Atmospheric pressure may fluctuate with temperature and composition
of the gaseous and other components of the environment immediately
surrounding the plasma apparatus.
[0041] The terms "(co)polymer" or "(co)polymers" include
homopolymers and copolymers, as well as homopolymers or copolymers
that may be formed in a miscible blend, e.g., by coextrusion or by
reaction, including, e.g., transesterification. The term
"copolymer" includes random, block and star (e.g. dendritic)
copolymers.
[0042] As used herein, variations of the words "comprise",
"comprising," "include," "including," "has," and "have" are legally
equivalent and open-ended. Therefore, additional non-recited
elements, functions, steps or limitations may be present in
addition to the recited elements, functions, steps, or
limitations.
[0043] As used in this specification and the appended embodiments,
the singular forms "a", "an", and "the" include plural referents
unless the content clearly dictates otherwise. Thus, for example,
reference to fine fibers containing "a compound" includes a mixture
of two or more compounds. As used in this specification and the
appended embodiments, the term "or" is generally employed in its
sense including "and/or" unless the content clearly dictates
otherwise.
[0044] As used in this specification, the recitation of numerical
ranges by endpoints includes all numbers subsumed within that range
(e.g. 1 to 5 includes 1, 1.5, 2, 2.75, 3, 3.8, 4, and 5). At the
very least, and not as an attempt to limit the application of the
doctrine of equivalents to the scope of the claimed embodiments,
each numerical parameter should at least be construed in light of
the number of reported significant digits and by applying ordinary
rounding techniques.
[0045] Unless otherwise indicated, all numbers expressing
quantities or ingredients, measurement of properties and so forth
used in the specification and embodiments are to be understood as
optionally being modified in all instances by the term "about."

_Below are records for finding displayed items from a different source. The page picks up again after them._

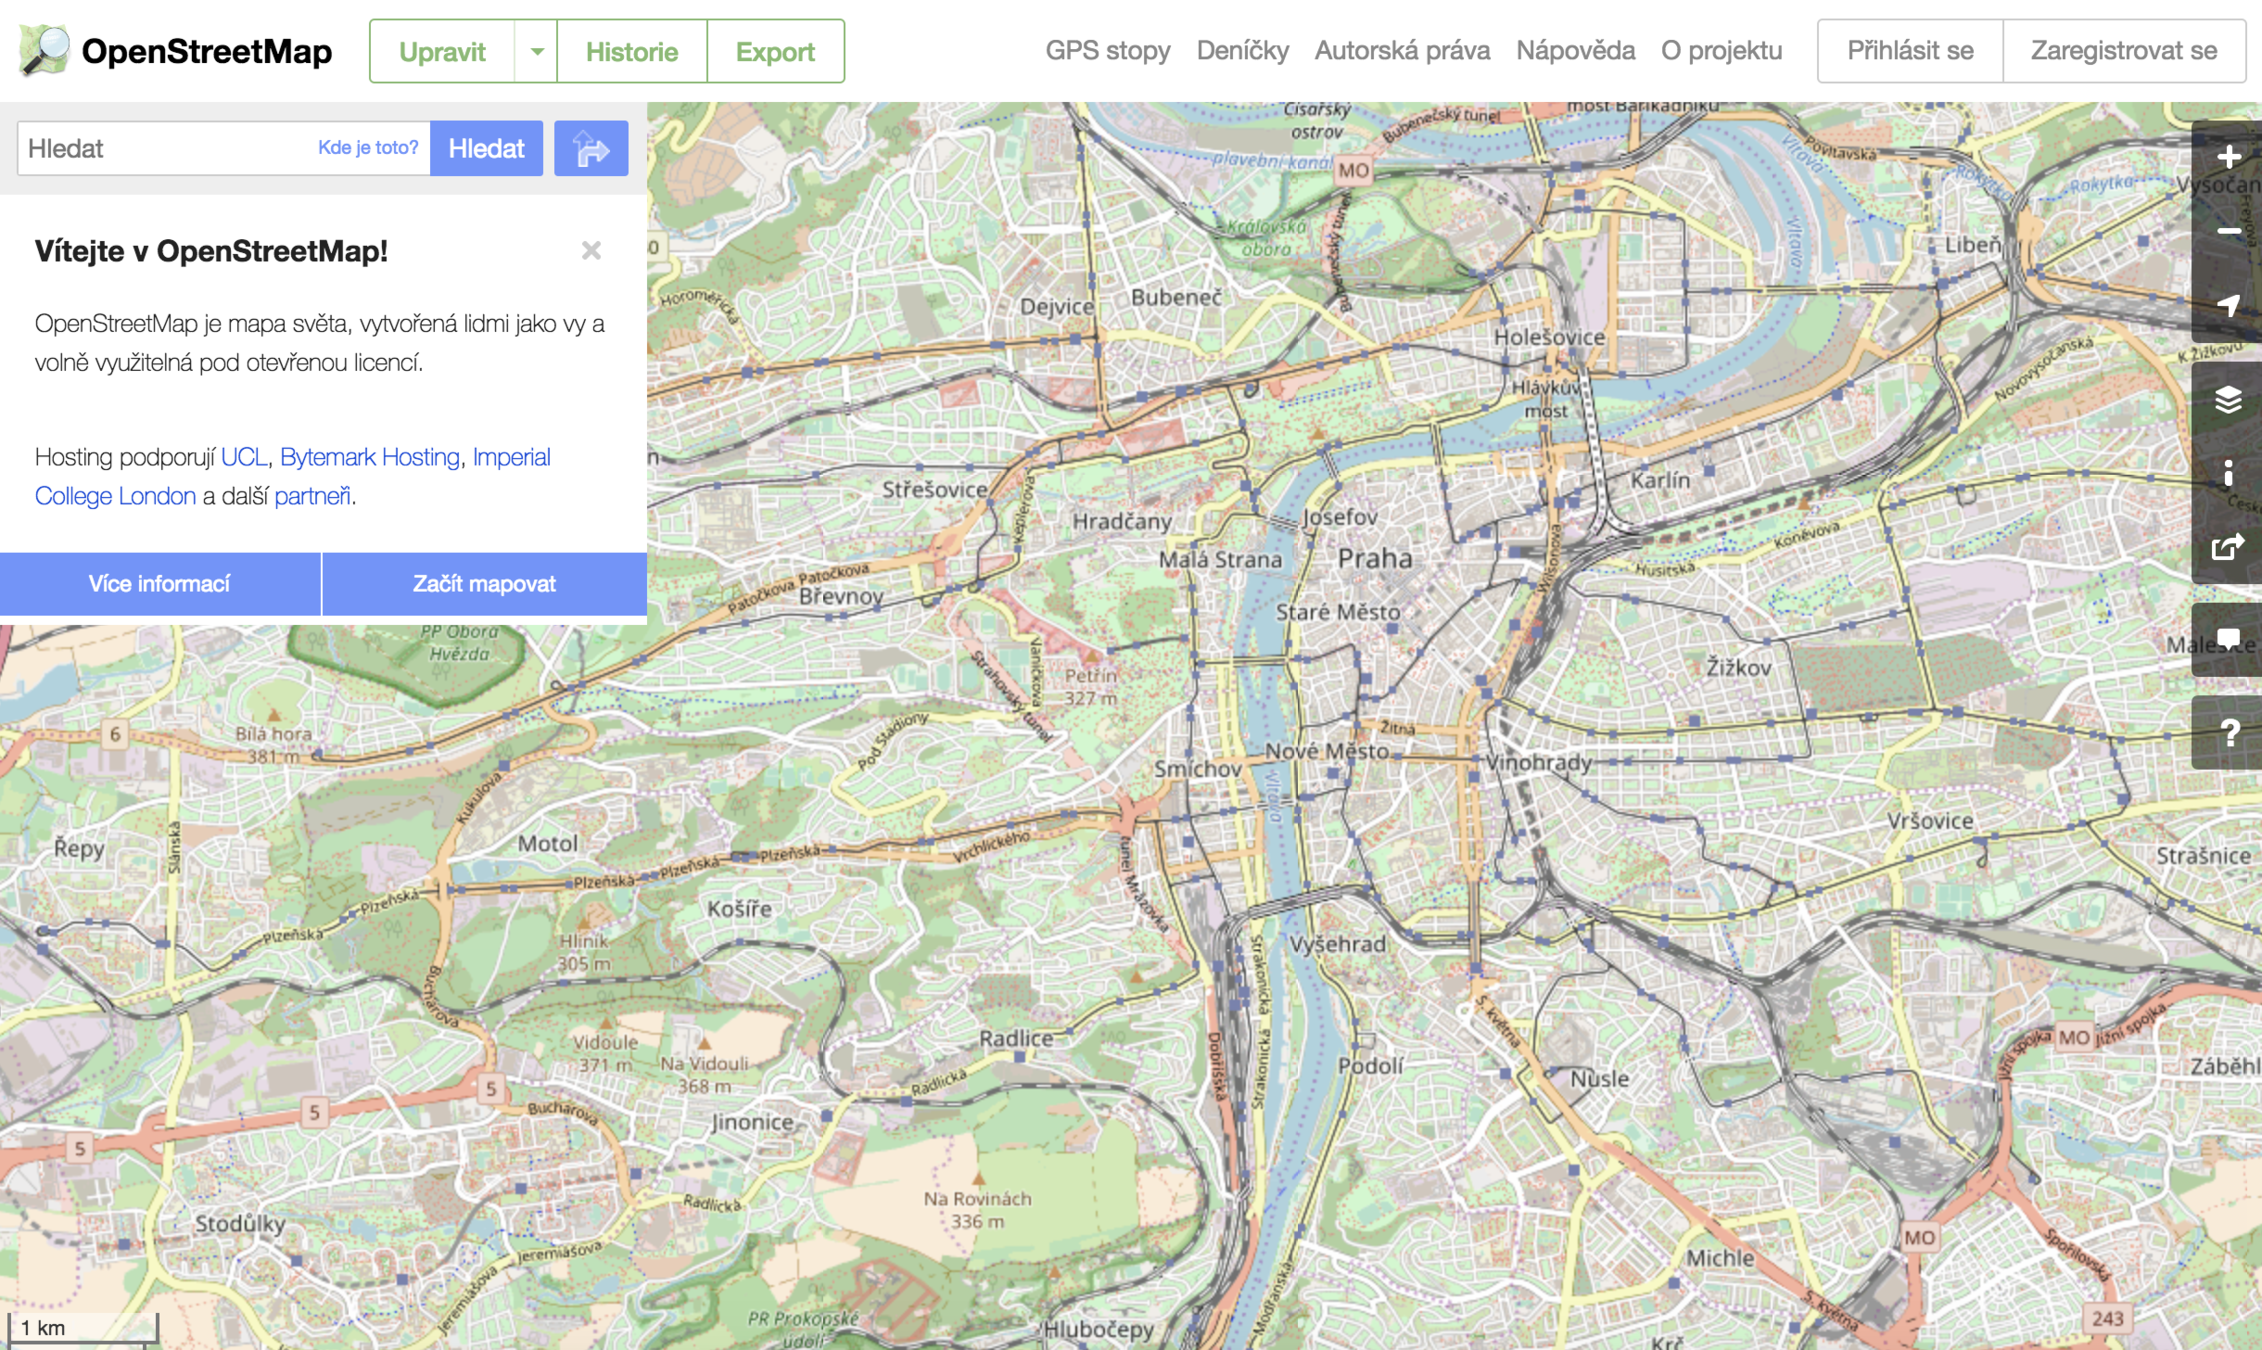Click the Kde je toto? link
This screenshot has width=2262, height=1350.
368,148
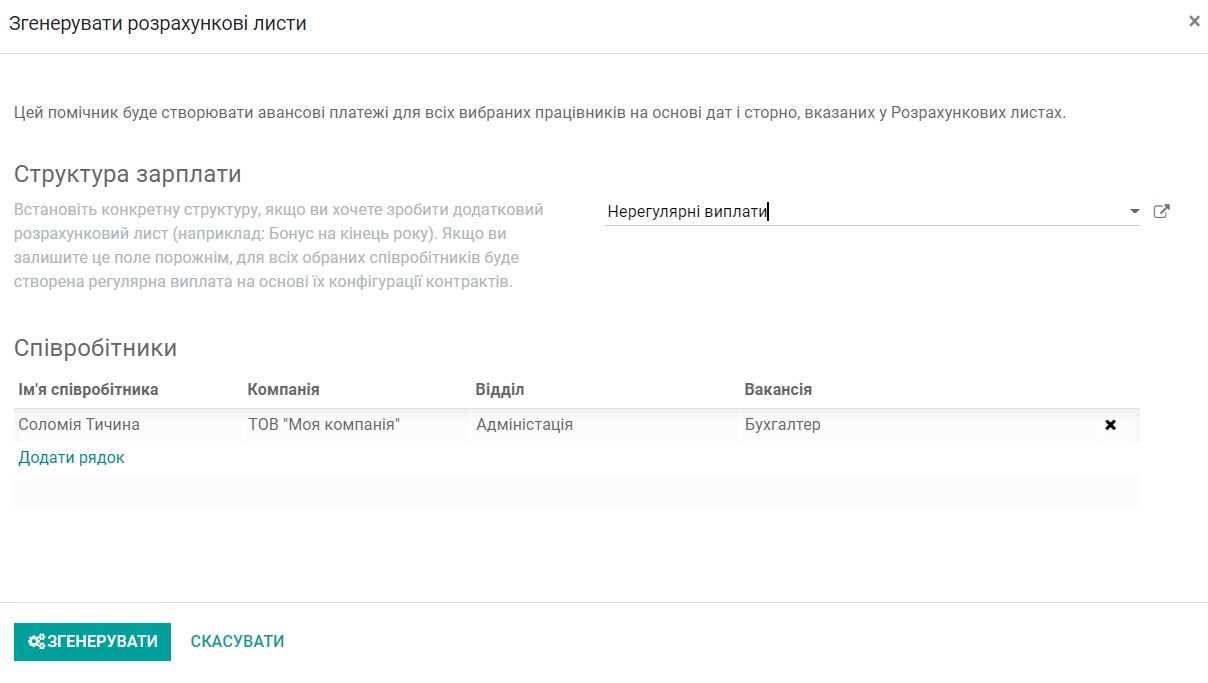Click СКАСУВАТИ to cancel
The width and height of the screenshot is (1208, 683).
[236, 641]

Thus, all numbers used herein are to be understood to include the
exact number, as well as the number as modified by the term
"about."
[0046] Furthermore, the terms "about" or "approximately" with
reference to a numerical value or a shape means+/-five percent of
the numerical value or property or characteristic, but expressly
includes the exact numerical value. For example, a pressure of
"about 1 atmosphere" is intended to cover pressures from 0.95
atmosphere to 1.05 atmospheres, inclusive, but also expressly
includes a pressure of 1.00 atmosphere.
[0047] The term "substantially" with reference to a property or
characteristic means that the property or characteristic is
exhibited to within 95% of that property or characteristic. Thus, a
fiber that is described as "substantially free of sizing material"

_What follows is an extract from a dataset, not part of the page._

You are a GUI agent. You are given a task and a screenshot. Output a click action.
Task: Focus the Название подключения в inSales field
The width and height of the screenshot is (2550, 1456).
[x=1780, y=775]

is intended to describe a fiber that is 95% or more free of sizing,
but also expressly includes a fiber completely (100%) free of
sizing material.
[0048] Various exemplary embodiments of the disclosure will now be
described with particular reference to the Drawings. Exemplary
embodiments of the present disclosure may take on various
modifications and alterations without departing from the spirit and
scope of the disclosure. Accordingly, it is to be understood that
the embodiments of the present disclosure are not to be limited to
the following described exemplary embodiments, but are to be
controlled by the limitations set forth in the claims and any
equivalents thereof.
[0049] Referring now to FIG. 1A, Precursor gas 102 is fed to an
atmospheric plasma generator 106. The precursor gas 102 is
subjected to a plasma-generating discharge 104 within the
atmospheric plasma generator 106, whereby a reactive species flow
108 is generated by the atmospheric plasma generator 106, exiting
through an aperture 110. A reinforcing fiber 126 is exposed to the
reactive species flow 108 for a treatment time. The reactive
species flow 108 includes reactive oxygen species that
functionalize the surface of the reinforcing fiber 126, thereby
increasing at least one of a composite matrix interfacial adhesion
or a composite matrix interfacial strength of the reinforcing fiber
126.
[0050] The precursor gas 102 is generated by a gas controller 116.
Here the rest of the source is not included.